# RMBs vs ground meat and bone



## RubyRuby (Nov 7, 2011)

Right now I am feeding my new puppy two different forms of raw food: ground meat patties that include organ, muscle and bone, and whole chicken necks. (She also gets goat's milk and yogurt.) This is the diet she was on at the breeder's and I wanted to keep it consistent for her transition into a new home. 

My question is, is there a benefit to feeding whole RMBs over the ground meat and bone? Do dogs get something out of chewing on a big bone that they don't get by eating ground bone?

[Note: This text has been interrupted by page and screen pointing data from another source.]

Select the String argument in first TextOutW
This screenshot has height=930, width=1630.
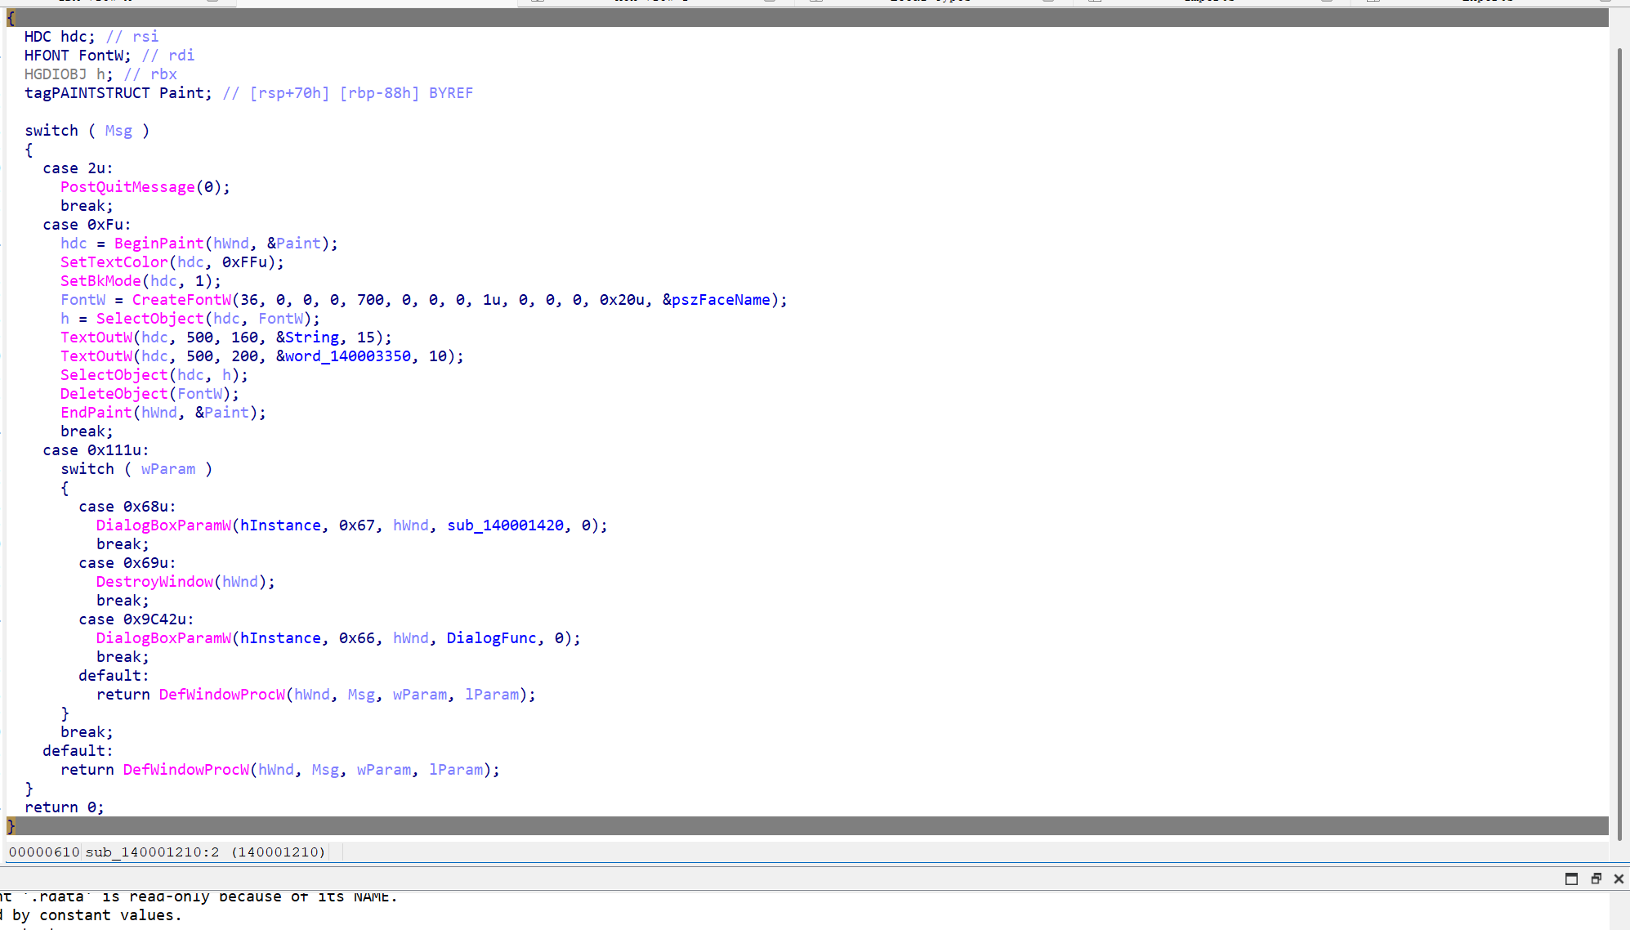click(x=311, y=338)
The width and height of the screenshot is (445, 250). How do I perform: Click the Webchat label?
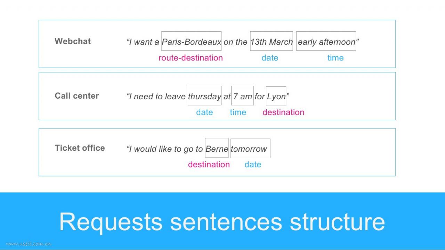click(x=73, y=41)
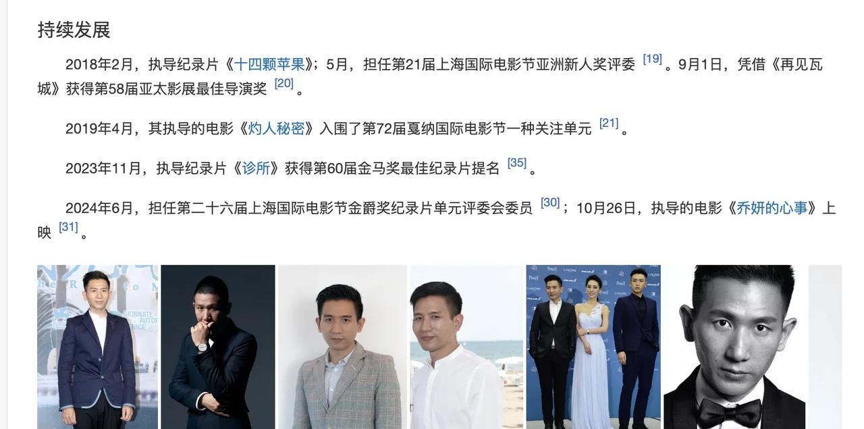Open black-and-white bow tie portrait
Viewport: 864px width, 429px height.
coord(734,347)
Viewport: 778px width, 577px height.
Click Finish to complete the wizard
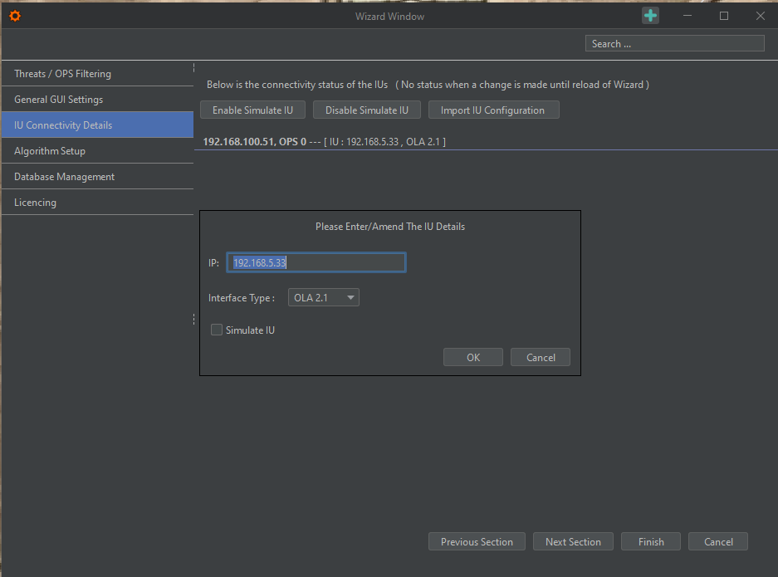[650, 541]
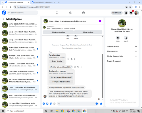142x113 pixels.
Task: Expand the Chat members section
Action: [x=122, y=51]
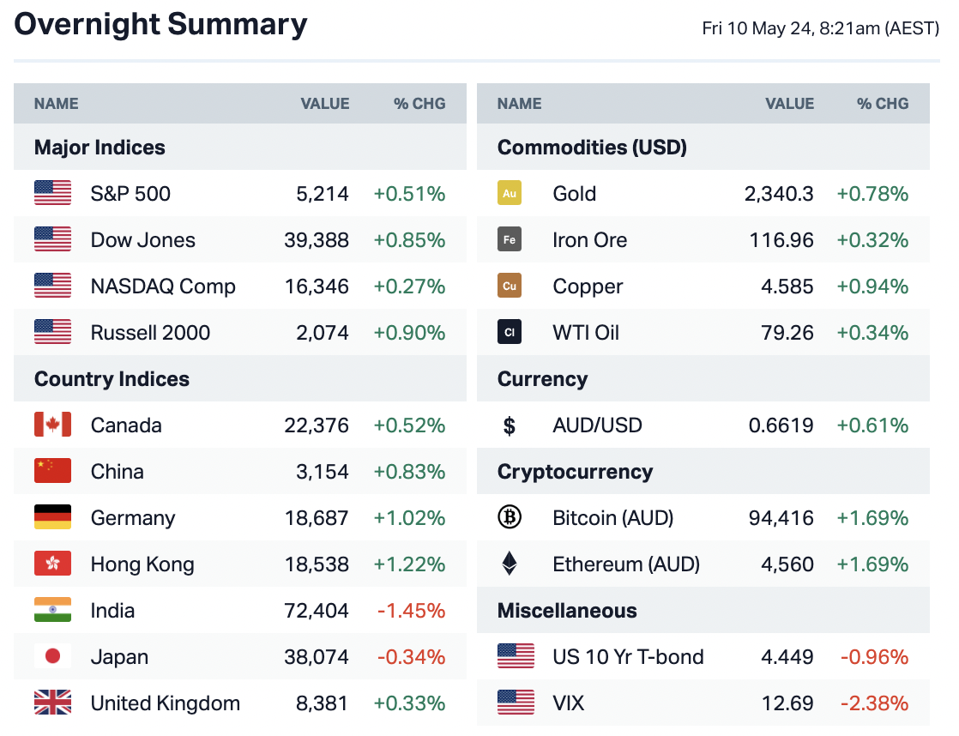Click the AUD/USD dollar sign icon
Image resolution: width=959 pixels, height=736 pixels.
coord(510,425)
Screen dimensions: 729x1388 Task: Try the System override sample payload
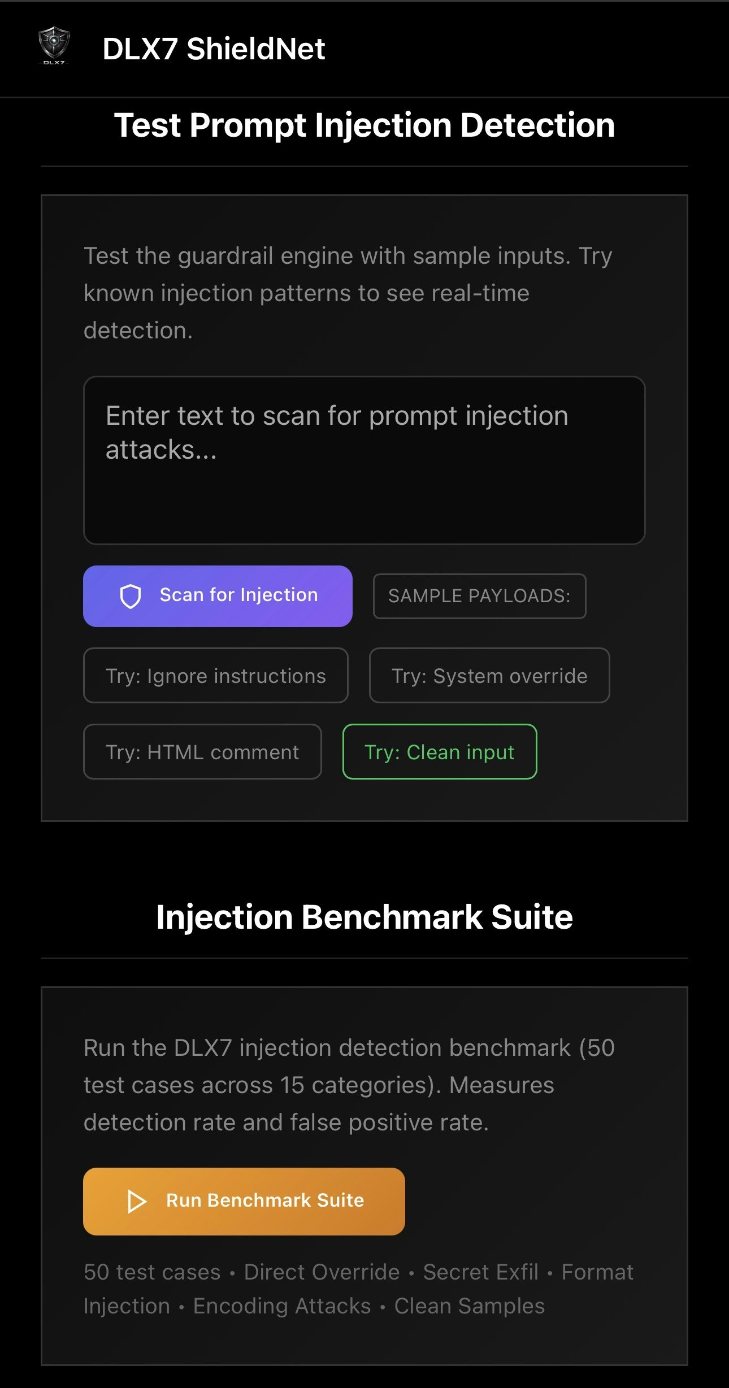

I love feeding the meat patties because it's so easy and tidy, compared to the chicken necks which she takes out of her bowl to eat, leaving messy stains behind. I am also aware of the possibility of her swallowing a too-big piece of bone...


----------



## fjm (Jun 4, 2010)

I think the biggest benefit of feeding RMBs is dental - the chewing on bone and ligaments cleans the teeth and flosses between them. Plus chewing is pleasurable for dogs - pressure on the roof of the mouth has been shown to release endorphins, which are relaxing and soothing. So there are physical benefits, and psychological/emotional benefits.


----------



## CT Girl (Nov 17, 2010)

FJM has hit the nail on the head as usual. I find Swizzle is always more calm and relaxed after a bone chewing episode. A toothbrush wont do what raw bones do and your dog will enjoy it alot more.


----------



## tokipoke (Sep 3, 2011)

I feed ground raw on my "lazy" days lol. But I know the dogs enjoy the RMB's a lot better. It helps to drain some of that mental energy. I actually like eating chicken wings in a way most people would find gross, I love scraping off every last bit of meat and then chewing on the ends where I get the cartilage and marrow. If I enjoy this so much, I definitely know my dogs would enjoy chewing on bones too! lol


----------



## faerie (Mar 27, 2010)

having 5 dogs and one who has to be fed separately and is a bolter, and the little guys who finish up quickly and then are sniffing around te others ... ... i just can't wrap my brain around feeding and monitoring them the rmbs. it makes me frustrated because i wouldn't mind feeding them rmbs. 

but right now i'm doing ground raw/bone. i picked up a grinder last week to help cut costs as i've been purchasing it already ground.


----------



## RubyRuby (Nov 7, 2011)

tokipoke said:


> I actually like eating chicken wings in a way most people would find gross, I love scraping off every last bit of meat and then chewing on the ends where I get the cartilage and marrow. If I enjoy this so much, I definitely know my dogs would enjoy chewing on bones too! lol


I must admit I totally don't relate to that - I like my own meat as far removed from the original animal as possible, hehe. I'm a big wimp when it comes to flesh. :s:

The pleasure factor is an excellent point though, and one that I hadn't thought of before. I guess I'll just have to find a way to keep things clean and tidy so my pup can fulfill her carnivorous nature.


----------



## tortoise (Feb 5, 2012)

I raw feed in crates. Much easier to clean up!


----------



## faerie (Mar 27, 2010)

i'd do it if i had 5 crates, but i only have one set up (no need for more )


----------